Work required -> Each line from the one that holds "You are a GUI" to the end of the records is to be retyped exactly. Pictures are not part of the copy.

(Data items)
============
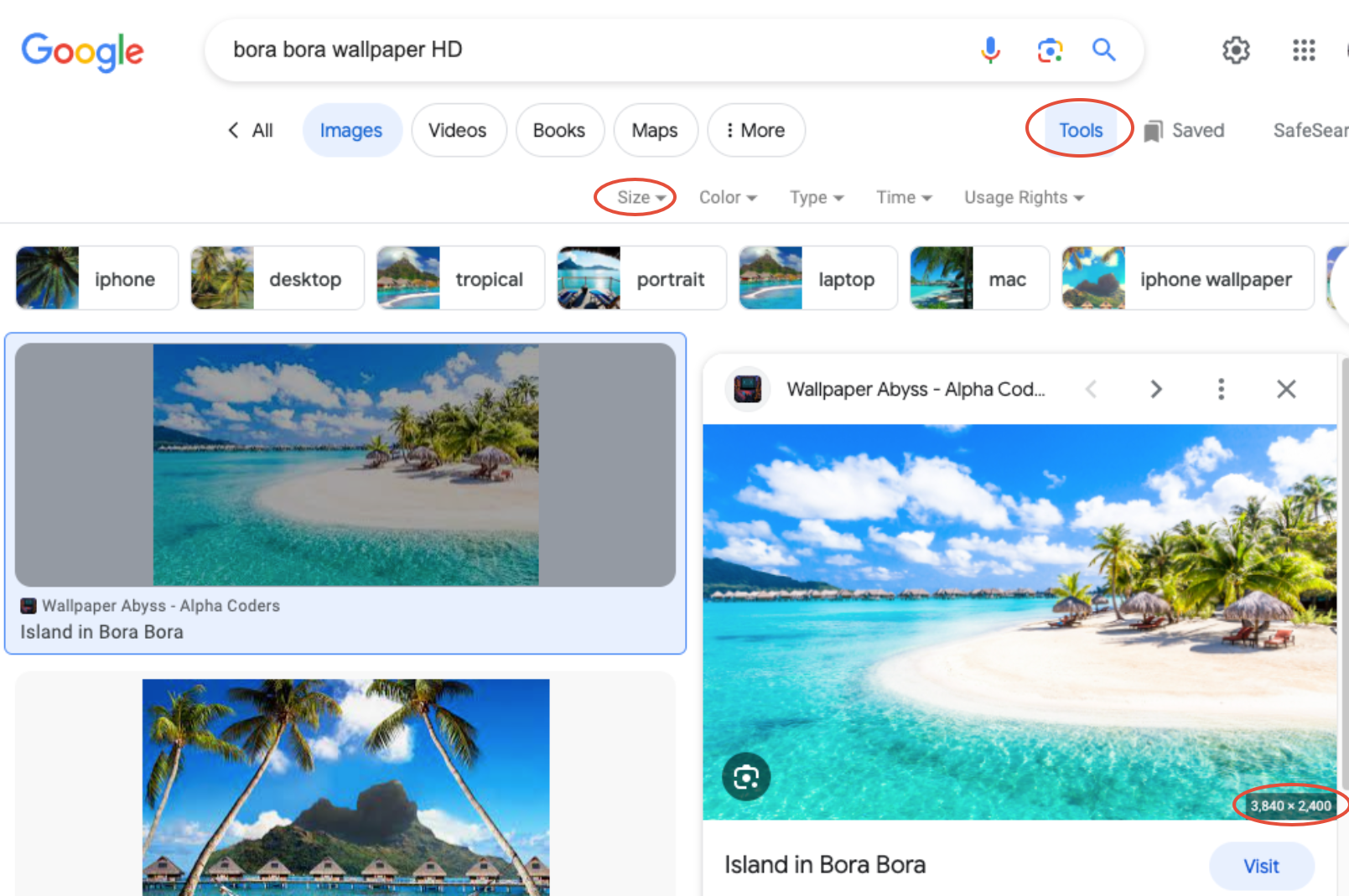Search inside image with Lens button
This screenshot has height=896, width=1349.
pyautogui.click(x=745, y=777)
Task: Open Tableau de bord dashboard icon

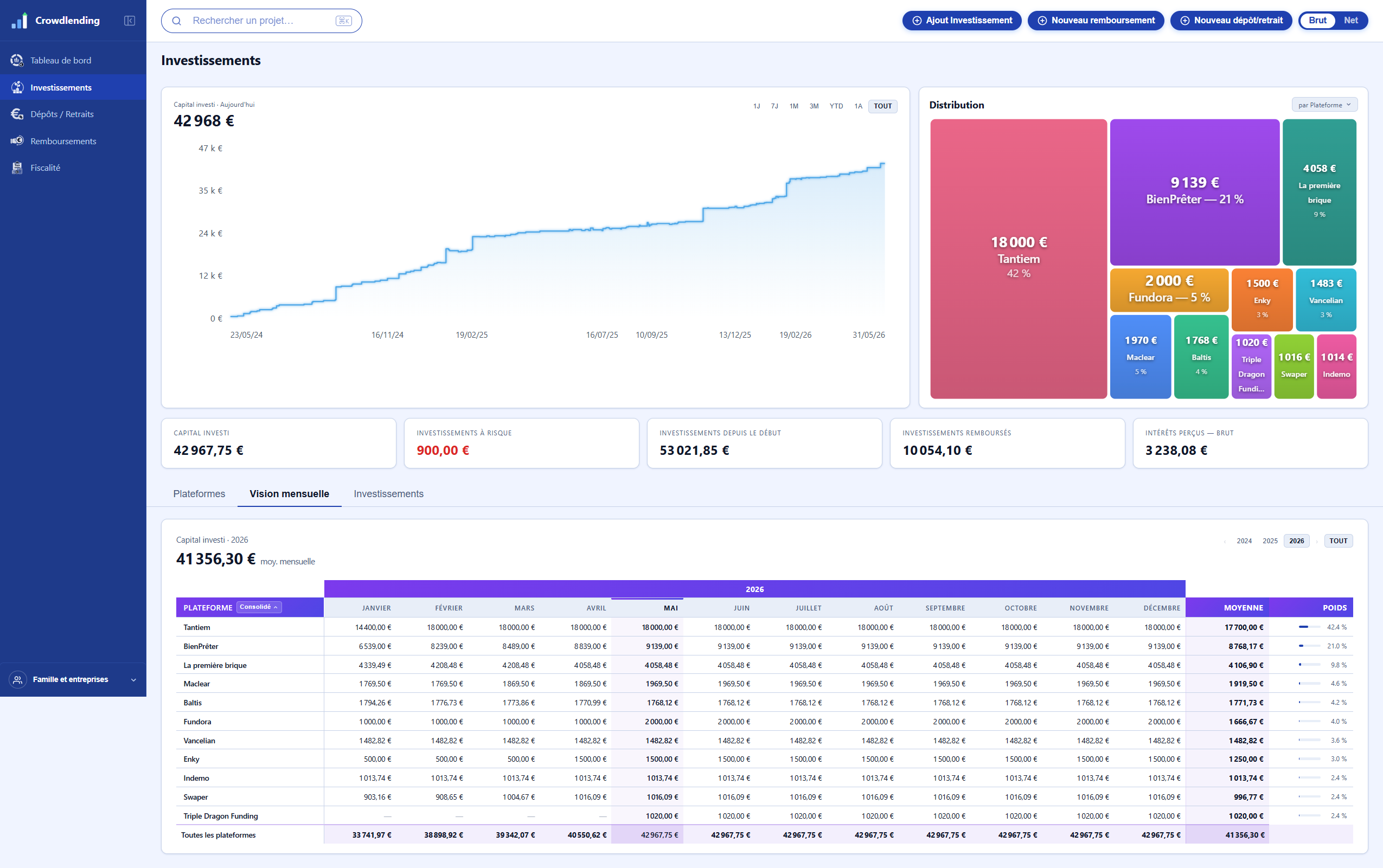Action: point(17,60)
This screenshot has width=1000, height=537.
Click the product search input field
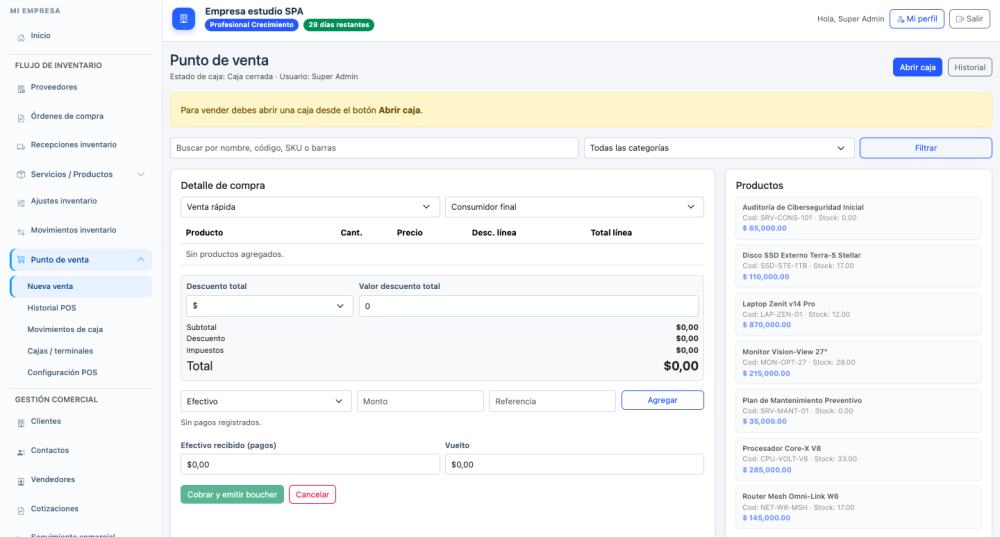(374, 148)
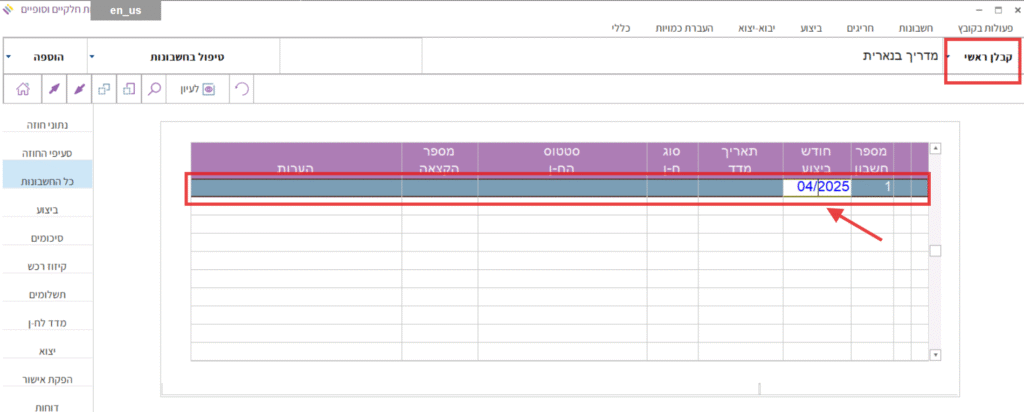Click the purple pin icon beside the overlapping squares
1024x412 pixels.
coord(78,89)
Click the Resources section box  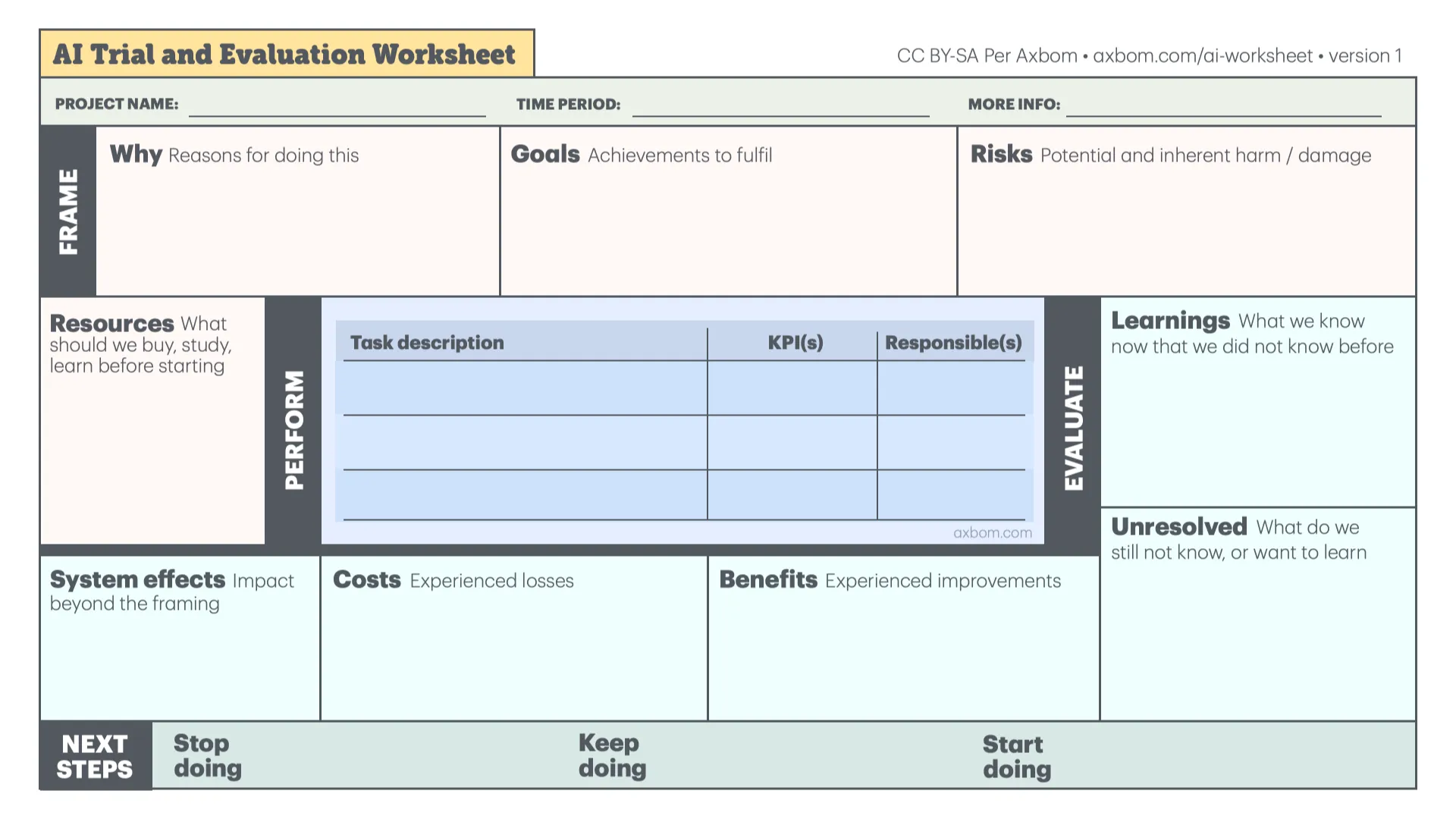[x=152, y=421]
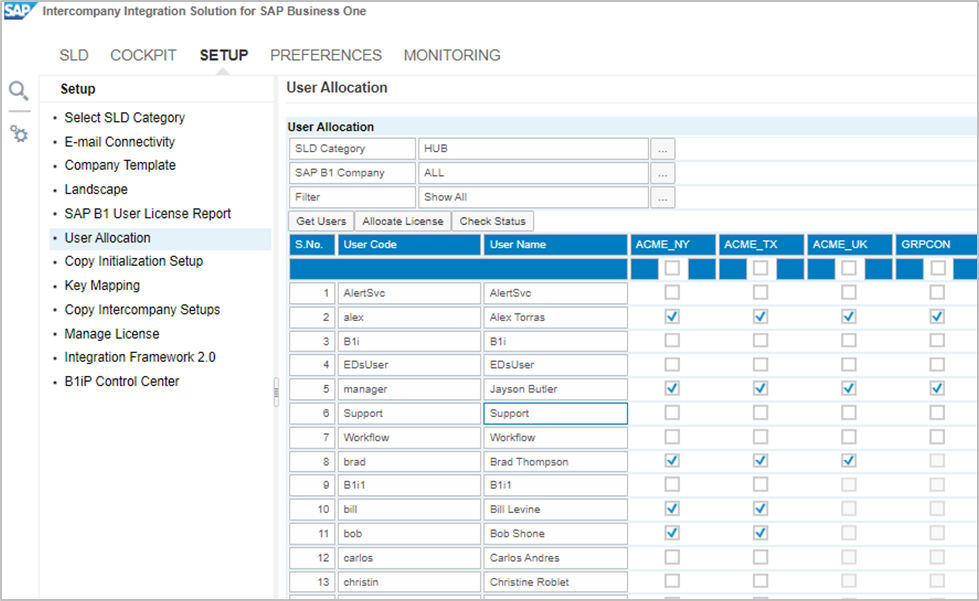Screen dimensions: 979x601
Task: Open the Filter browse button
Action: click(x=663, y=198)
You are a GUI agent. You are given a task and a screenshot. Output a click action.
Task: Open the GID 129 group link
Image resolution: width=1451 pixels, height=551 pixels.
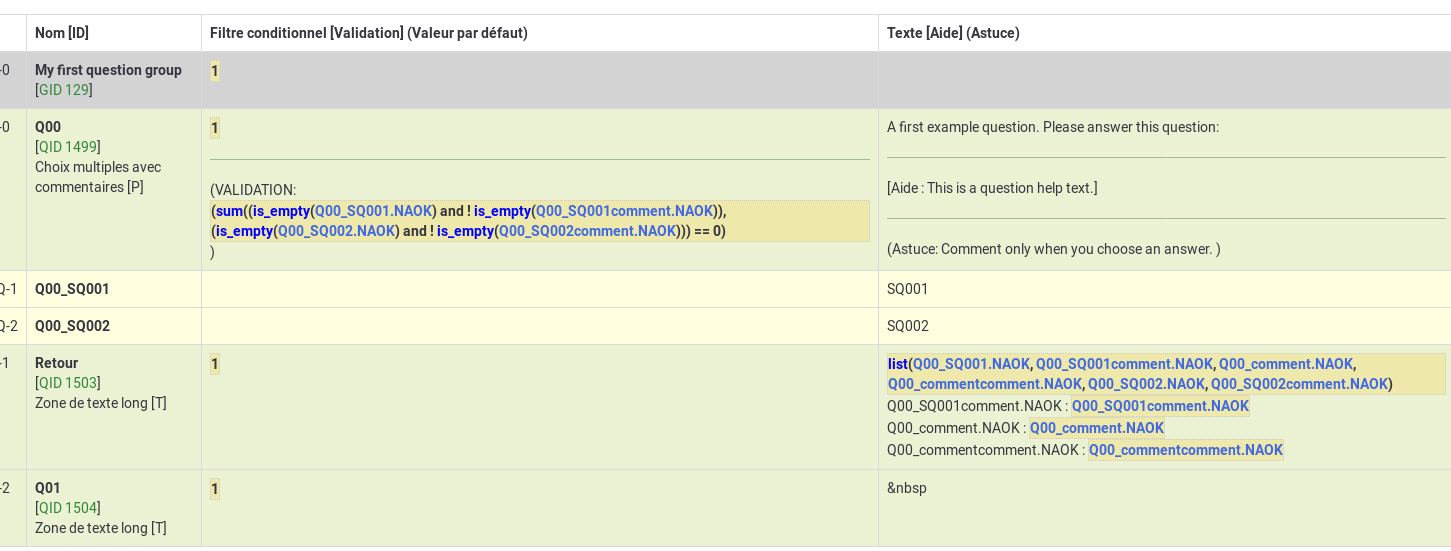pos(64,90)
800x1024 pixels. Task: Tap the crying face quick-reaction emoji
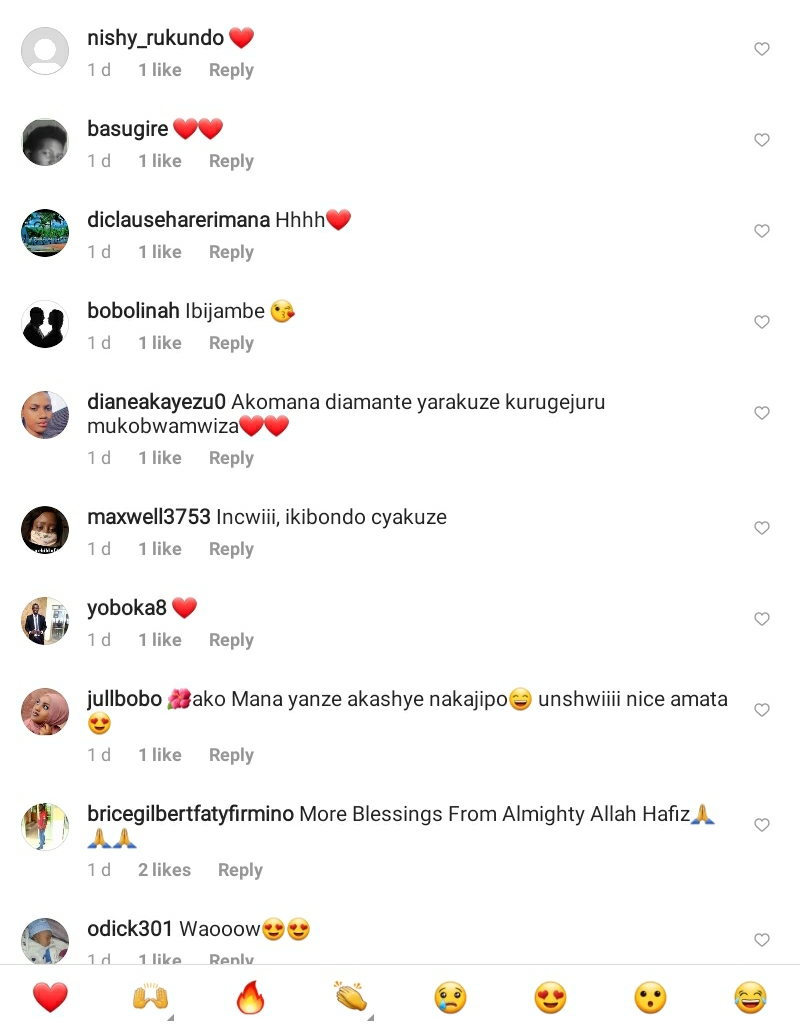(x=451, y=997)
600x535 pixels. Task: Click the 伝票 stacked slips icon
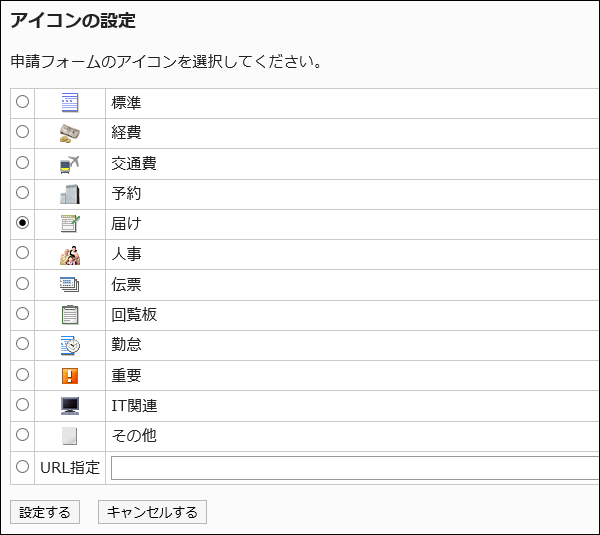pyautogui.click(x=69, y=285)
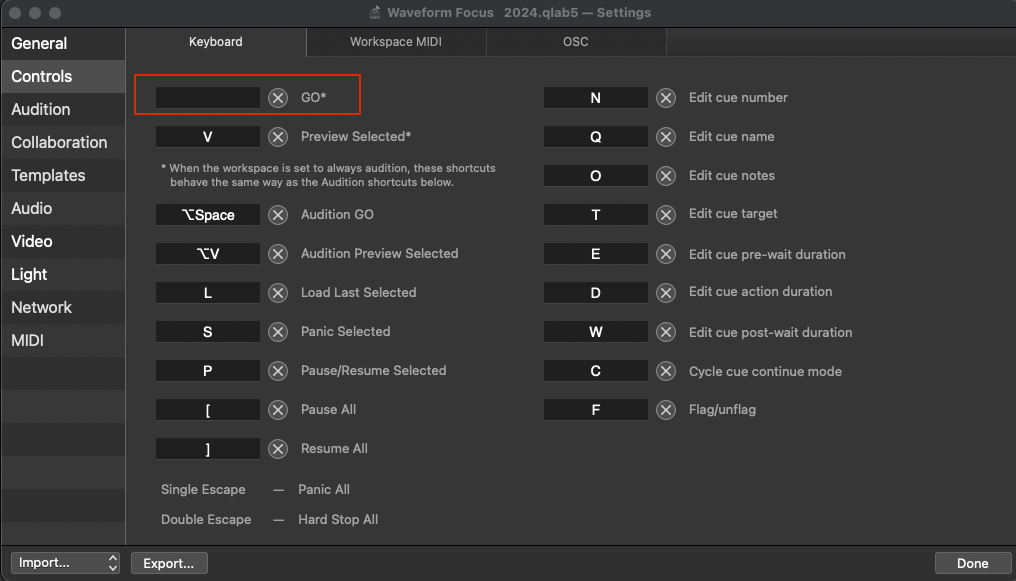Remove the Pause All shortcut
Image resolution: width=1016 pixels, height=581 pixels.
point(278,410)
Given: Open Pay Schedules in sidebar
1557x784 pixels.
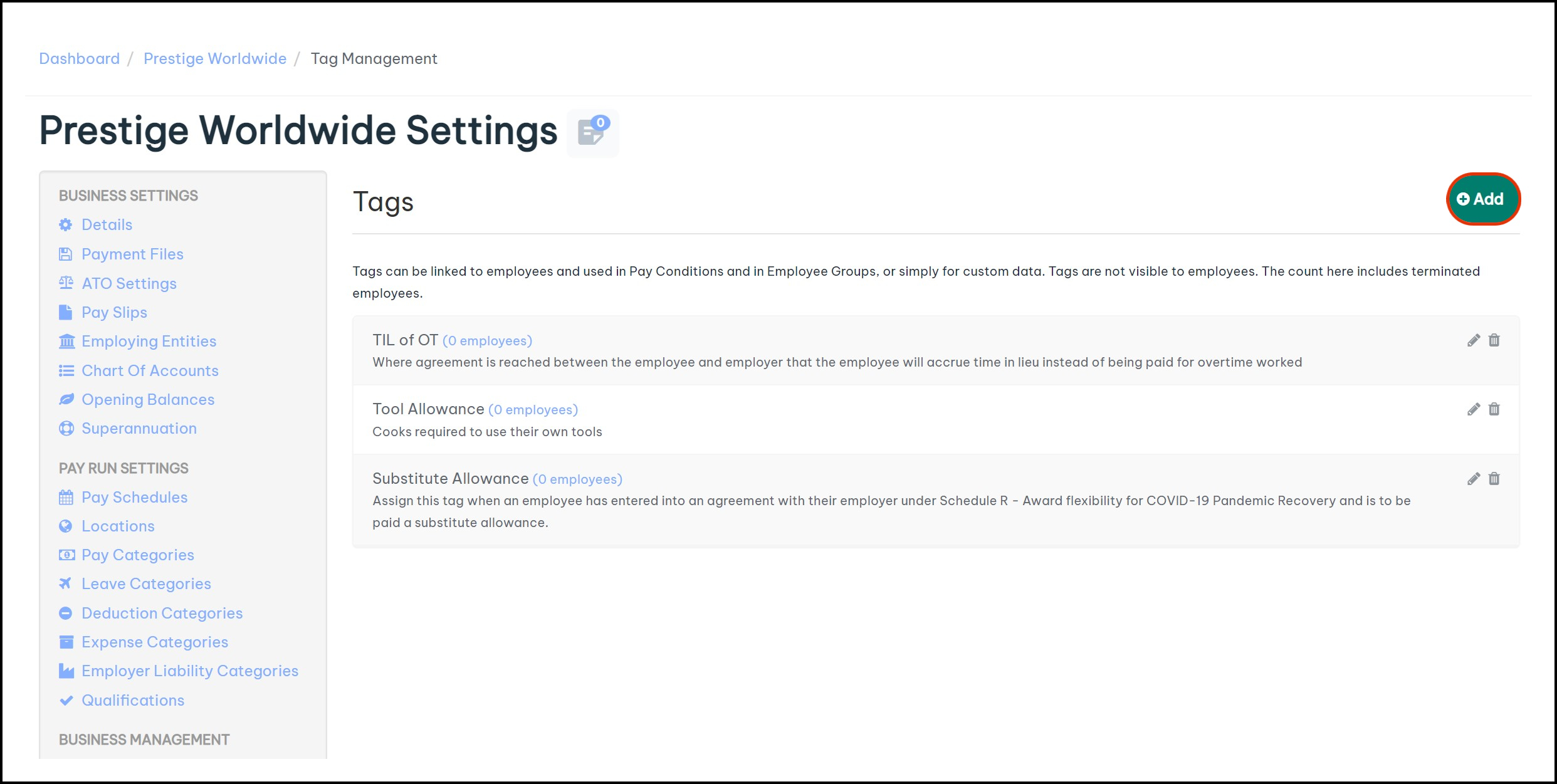Looking at the screenshot, I should coord(134,498).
============
Expected output ->
You are a GUI agent. You are given a task and a screenshot. Output a click action.
Task: Open the GID 129 group link
Image resolution: width=1451 pixels, height=551 pixels.
pos(64,90)
800x1024 pixels. Task: Tap the crying face quick-reaction emoji
(x=451, y=997)
600x535 pixels. Task: Click the 伝票 stacked slips icon
pyautogui.click(x=69, y=285)
Remove the Pause All shortcut
Image resolution: width=1016 pixels, height=581 pixels.
point(278,410)
Given: Open Pay Schedules in sidebar
1557x784 pixels.
Looking at the screenshot, I should coord(134,498).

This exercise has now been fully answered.